The records:
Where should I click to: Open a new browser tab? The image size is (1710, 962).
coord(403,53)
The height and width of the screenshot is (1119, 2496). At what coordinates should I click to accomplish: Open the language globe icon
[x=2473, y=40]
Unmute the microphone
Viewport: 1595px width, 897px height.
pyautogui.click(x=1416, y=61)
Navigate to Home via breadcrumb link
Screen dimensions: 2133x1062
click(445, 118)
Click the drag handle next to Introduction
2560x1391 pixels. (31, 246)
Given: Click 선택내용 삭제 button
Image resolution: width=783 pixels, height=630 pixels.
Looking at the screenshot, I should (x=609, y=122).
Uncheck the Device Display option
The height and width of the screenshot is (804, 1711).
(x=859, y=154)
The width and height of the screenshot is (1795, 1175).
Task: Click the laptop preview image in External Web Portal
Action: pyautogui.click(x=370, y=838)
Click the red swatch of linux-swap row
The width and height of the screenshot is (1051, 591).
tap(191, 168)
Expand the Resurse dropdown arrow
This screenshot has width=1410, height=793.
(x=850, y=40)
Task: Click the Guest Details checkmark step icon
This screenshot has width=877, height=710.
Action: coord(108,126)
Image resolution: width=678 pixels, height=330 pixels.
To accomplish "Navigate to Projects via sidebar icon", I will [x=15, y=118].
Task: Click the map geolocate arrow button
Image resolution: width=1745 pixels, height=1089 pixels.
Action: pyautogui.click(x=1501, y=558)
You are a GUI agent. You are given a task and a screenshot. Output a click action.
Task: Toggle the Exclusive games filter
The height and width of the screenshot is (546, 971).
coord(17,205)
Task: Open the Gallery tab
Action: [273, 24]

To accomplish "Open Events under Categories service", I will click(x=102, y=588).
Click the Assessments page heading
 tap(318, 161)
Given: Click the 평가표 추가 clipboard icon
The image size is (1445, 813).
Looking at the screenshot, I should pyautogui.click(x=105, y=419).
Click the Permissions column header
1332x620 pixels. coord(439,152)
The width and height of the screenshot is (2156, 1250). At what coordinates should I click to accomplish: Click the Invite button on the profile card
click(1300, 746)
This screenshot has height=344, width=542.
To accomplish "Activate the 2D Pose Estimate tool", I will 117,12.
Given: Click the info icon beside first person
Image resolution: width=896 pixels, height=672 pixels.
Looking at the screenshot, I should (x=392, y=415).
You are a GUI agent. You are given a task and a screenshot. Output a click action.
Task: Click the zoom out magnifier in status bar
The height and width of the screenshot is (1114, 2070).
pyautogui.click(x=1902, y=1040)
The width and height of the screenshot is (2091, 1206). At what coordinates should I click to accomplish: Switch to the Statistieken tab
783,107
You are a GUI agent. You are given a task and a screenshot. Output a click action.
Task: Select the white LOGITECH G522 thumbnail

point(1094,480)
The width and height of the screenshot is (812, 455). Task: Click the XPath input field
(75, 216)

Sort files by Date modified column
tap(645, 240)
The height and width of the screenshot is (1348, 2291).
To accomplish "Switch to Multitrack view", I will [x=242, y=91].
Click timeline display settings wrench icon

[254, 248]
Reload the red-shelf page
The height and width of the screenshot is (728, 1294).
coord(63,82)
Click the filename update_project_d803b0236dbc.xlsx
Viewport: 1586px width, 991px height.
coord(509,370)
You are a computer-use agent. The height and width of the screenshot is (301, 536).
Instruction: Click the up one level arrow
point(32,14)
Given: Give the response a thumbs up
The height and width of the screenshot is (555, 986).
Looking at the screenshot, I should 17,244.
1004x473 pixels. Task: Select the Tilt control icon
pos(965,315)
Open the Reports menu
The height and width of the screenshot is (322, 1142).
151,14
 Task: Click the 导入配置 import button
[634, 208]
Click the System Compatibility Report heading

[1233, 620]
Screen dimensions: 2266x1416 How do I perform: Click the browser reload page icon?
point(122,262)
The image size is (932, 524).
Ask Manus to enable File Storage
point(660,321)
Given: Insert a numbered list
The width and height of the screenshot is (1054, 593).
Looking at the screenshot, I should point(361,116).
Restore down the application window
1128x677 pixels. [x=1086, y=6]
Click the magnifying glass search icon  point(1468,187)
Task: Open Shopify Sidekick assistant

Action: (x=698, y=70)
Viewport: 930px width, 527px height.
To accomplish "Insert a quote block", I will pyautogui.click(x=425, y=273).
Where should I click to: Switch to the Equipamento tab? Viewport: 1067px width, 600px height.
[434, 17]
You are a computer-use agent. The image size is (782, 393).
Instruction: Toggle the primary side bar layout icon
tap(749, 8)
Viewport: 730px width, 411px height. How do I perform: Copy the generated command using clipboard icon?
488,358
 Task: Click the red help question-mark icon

Brief: The answer is the records above restated word for word from their opening line through the line that holds "Task: Toggle the Exclusive games filter", both included, and nothing else.

Solution:
Where should I click to: Open a new browser tab? The image size is (1710, 962).
coord(403,53)
The height and width of the screenshot is (1119, 2496). At what coordinates should I click to accomplish: Open the language globe icon
[x=2473, y=40]
Unmute the microphone
Viewport: 1595px width, 897px height.
pyautogui.click(x=1416, y=61)
Navigate to Home via breadcrumb link
Screen dimensions: 2133x1062
click(445, 118)
Click the drag handle next to Introduction
2560x1391 pixels. (31, 246)
Given: Click 선택내용 삭제 button
Image resolution: width=783 pixels, height=630 pixels.
Looking at the screenshot, I should (x=609, y=122).
Uncheck the Device Display option
The height and width of the screenshot is (804, 1711).
(x=859, y=154)
The width and height of the screenshot is (1795, 1175).
Task: Click the laptop preview image in External Web Portal
Action: pyautogui.click(x=370, y=838)
Click the red swatch of linux-swap row
The width and height of the screenshot is (1051, 591).
tap(191, 168)
Expand the Resurse dropdown arrow
This screenshot has width=1410, height=793.
(x=850, y=40)
Task: Click the Guest Details checkmark step icon
This screenshot has width=877, height=710.
Action: coord(108,126)
Image resolution: width=678 pixels, height=330 pixels.
To accomplish "Navigate to Projects via sidebar icon", I will [x=15, y=118].
Task: Click the map geolocate arrow button
Image resolution: width=1745 pixels, height=1089 pixels.
Action: pyautogui.click(x=1501, y=558)
You are a GUI agent. You are given a task and a screenshot. Output a click action.
Task: Toggle the Exclusive games filter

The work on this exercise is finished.